## Data for processing:
▬▬▬▬▬▬

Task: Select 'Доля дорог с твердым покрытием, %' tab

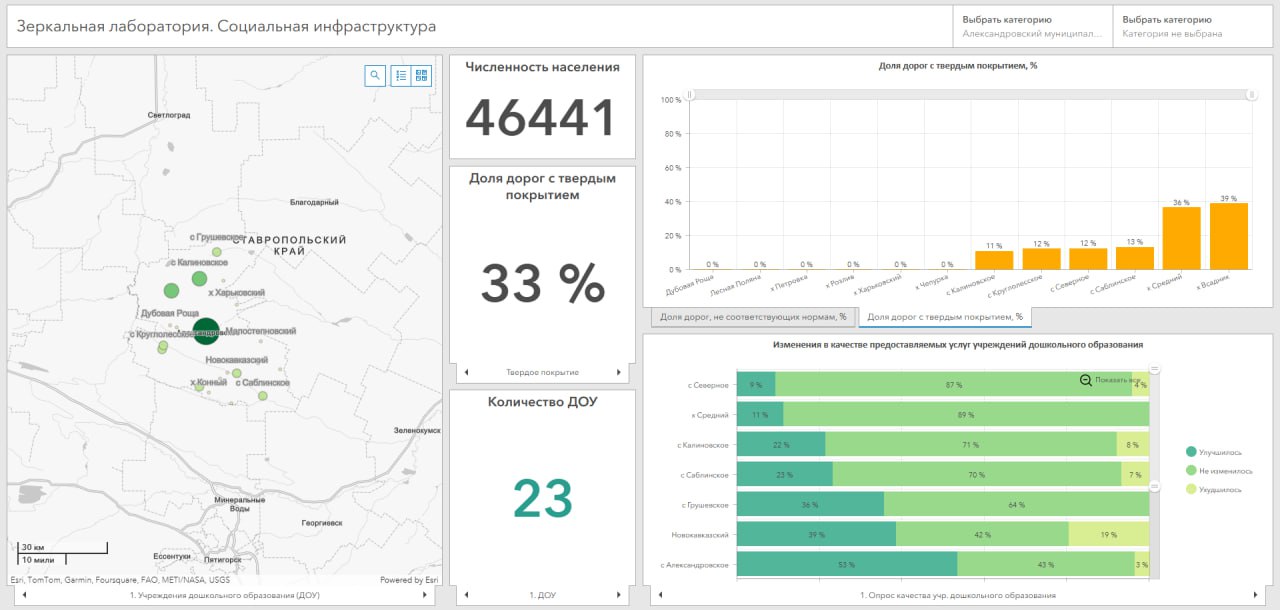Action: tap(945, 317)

▬▬▬▬▬▬

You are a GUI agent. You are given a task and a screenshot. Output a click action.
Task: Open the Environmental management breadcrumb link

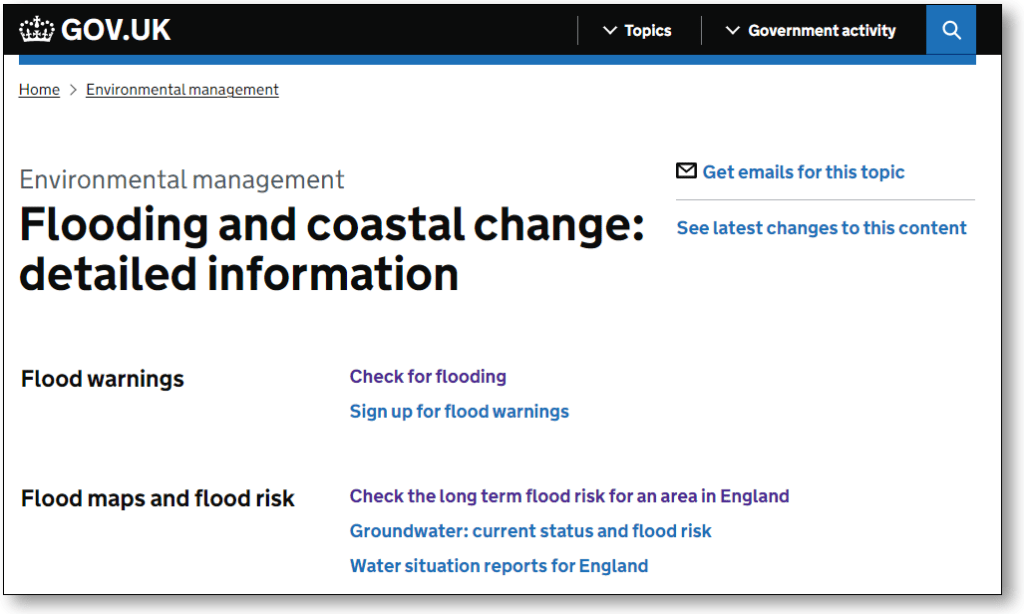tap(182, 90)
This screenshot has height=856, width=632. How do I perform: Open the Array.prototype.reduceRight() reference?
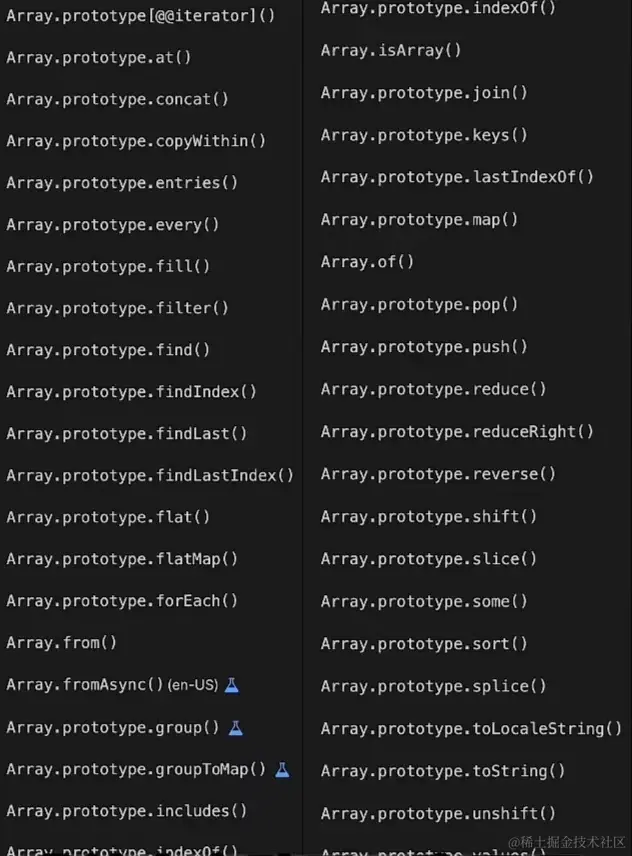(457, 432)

▬▬▬▬▬▬

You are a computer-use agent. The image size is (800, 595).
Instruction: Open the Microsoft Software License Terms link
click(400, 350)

▬▬▬▬▬▬

## What to do:
In the records above, locate the lines holding the word "agent". Copy each of them.

## Response to the exercise:
You are a GUI agent. You are given a task and a screenshot. Output a click action.
You are a computer-use agent. The image size is (800, 595).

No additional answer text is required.